Is there a function that will list all c's upstream jobs?
How can I draw the dependency diagram for a leaf node (like job c)?
I have read the documentation but couldn't find the answer.
Upvotes: 13
Views: 8585
Reputation: 10167
I had a similar problem for a recent project, where jobs were dependent on other jobs. I found the most reliable way to guarantee processing them in the correct order was to use the DiGraph method topological_sort
.
Below is a minimal example, starting with the creation of the DiGraph:
import networkx as nx
import matplotlib.pyplot as plt
from networkx.drawing.nx_pydot import graphviz_layout
# this function is optional
# just moves the node labels on the plot so they don't overlap the lines
def nudge(pos, x_shift, y_shift):
return {n:(x + x_shift, y + y_shift) for n,(x,y) in pos.items()}
# start with a directed graph
dag = nx.DiGraph()
dag.add_edges_from(
[
('root', 'a'),
('a', 'b'),
('a', 'c'),
('b', 'd'),
('d', 'e'),
('d', 'f')
]
)
# plot the graph
pos = graphviz_layout(dag, prog="dot")
pos_labels = nudge(pos, -5, 15)
fig = plt.figure(figsize=(8, 6))
ax = plt.subplot(1, 1, 1)
plt.margins(0.1)
nx.draw(
dag,
pos=pos,
ax=ax,
with_labels=False,
arrows=True,
node_size=100,
arrowsize=20
)
labels = nx.draw_networkx_labels(
dag,
pos=pos_labels,
ax=ax,
font_size=18,
font_weight='bold',
font_color='orange',
verticalalignment='bottom'
)
The output plot of the graph looks like:
Probably the best thing to do first is verify the graph is a directed acyclic graph:
nx.is_directed_acyclic_graph(dag)
That will return True or False.
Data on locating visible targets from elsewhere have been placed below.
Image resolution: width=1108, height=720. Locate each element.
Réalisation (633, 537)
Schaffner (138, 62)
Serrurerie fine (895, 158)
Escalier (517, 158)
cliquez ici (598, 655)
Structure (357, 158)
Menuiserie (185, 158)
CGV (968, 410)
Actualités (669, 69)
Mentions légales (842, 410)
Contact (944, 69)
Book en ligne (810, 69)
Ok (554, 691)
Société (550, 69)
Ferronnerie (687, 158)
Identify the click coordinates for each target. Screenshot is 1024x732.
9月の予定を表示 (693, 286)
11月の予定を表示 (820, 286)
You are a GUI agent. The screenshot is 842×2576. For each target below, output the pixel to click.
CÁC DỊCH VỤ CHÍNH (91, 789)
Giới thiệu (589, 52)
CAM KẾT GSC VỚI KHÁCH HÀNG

Next, we can use topological_sort
to retrieve the nodes in dependency order:
list(nx.algorithms.topological_sort(dag))
This returns:
['root', 'a', 'b', 'c', 'd', 'e', 'f']
If you would instead like to have the edge pairs instead of just the nodes:
list(nx.topological_sort(nx.line_graph(dag)))
which returns:
[('root', 'a'), ('a', 'b'), ('a', 'c'), ('b', 'd'), ('d', 'e'), ('d', 'f')]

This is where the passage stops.